Distillation interview questions blog contains interview questions regarding to distillation process and concept
Question 1: What is Distillation? What are Types of Distillation?
Definition: Distillation is a procedure in which vaporization is followed by fluid mixture to separate out phases of fluid mixture with the help of energy.
Types of Distillation
- Flash Distillation
- Batch Distillation
- Continuous Distillation
- Steam Distillation
- Extractive Distillation
- Azeotropic Distillation
Question 2: What are the various graphical methods for the calculation of number of plates in distillation column?
Answer: There are three methods
- Mccabe thiele method
- Ponchon sevrit method
- Lewis sorel methodWha
Question 3: What are the different types of tray efficiencies?
Answer: There are three types of tray efficiencies
- Local or point efficiencies
- Murphee plate efficiencies
- Overall efficiency
In most of cases overall plate efficiencies is used which is founded by
Overall plate efficiency = No of ideal trays required / No of actual
trays required
Question 4: What is relative volatility of fluids? How it impact
distillation?
Answer: The relative volatility is the ratio of the K values for two
components.

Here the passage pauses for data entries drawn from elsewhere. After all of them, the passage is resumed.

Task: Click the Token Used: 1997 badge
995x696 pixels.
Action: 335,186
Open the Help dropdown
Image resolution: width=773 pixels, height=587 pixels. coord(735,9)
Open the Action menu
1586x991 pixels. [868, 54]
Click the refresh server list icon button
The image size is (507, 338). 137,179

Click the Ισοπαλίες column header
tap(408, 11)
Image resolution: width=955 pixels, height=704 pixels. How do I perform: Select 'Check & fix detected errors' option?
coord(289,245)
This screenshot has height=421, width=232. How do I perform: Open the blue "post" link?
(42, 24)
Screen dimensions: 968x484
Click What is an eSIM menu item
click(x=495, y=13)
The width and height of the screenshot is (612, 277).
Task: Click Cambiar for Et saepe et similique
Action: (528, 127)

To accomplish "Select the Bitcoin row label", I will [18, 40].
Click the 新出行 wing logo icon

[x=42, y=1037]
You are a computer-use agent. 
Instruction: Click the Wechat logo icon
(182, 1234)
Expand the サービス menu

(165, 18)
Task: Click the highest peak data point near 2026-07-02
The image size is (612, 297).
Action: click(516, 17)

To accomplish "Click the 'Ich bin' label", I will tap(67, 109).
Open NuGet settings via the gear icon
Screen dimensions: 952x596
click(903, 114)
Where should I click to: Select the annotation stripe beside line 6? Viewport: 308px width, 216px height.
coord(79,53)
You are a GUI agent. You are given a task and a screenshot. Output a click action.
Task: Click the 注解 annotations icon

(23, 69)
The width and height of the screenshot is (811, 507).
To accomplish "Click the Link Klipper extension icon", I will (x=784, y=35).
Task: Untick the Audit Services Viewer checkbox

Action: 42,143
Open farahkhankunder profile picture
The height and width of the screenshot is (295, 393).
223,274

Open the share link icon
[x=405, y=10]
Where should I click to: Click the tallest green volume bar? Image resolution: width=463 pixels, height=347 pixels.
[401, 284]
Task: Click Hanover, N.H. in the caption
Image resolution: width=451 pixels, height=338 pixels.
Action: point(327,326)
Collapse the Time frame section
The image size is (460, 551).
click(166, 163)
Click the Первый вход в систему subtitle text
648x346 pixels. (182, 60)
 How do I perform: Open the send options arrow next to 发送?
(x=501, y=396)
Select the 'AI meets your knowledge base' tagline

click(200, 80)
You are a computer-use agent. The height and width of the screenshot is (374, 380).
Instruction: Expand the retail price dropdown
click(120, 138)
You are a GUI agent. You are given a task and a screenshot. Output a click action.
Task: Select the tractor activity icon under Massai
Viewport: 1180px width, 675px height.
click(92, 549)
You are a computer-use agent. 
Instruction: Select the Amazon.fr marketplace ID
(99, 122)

It is denoted by ‘α’
α
= k1 /k2
In distillation if relative volatility is high then it is easy to
separate fluid mixture and few numbers of trays required but if relative
volatility is near 1 then it’s difficult to distillate fluid mixture.
Relative volatility is reduced if column pressure is increased.
Question 5: Distinguish between liquid-liquid extraction and leaching?
Answer: In liquid-liquid extraction solvent is used as solvent to
separate liquids and in leaching (also known as solid-liquid extraction) solute
is using to separate like separate oil from oil cake using hexane.
Question 6: State operational problems in distillation column
Answer: Mainly there are four problems occurring
- Flooding
- Weeping/Dumping
- Entrainment
- Foaming
In Packed bed column there are main three problems
- Channeling
- Loading
- Flooding
Question 7: What is flooding?
Flooding is brought about by excessive vapour flow, causing
liquid to be entrained in the vapour up the column.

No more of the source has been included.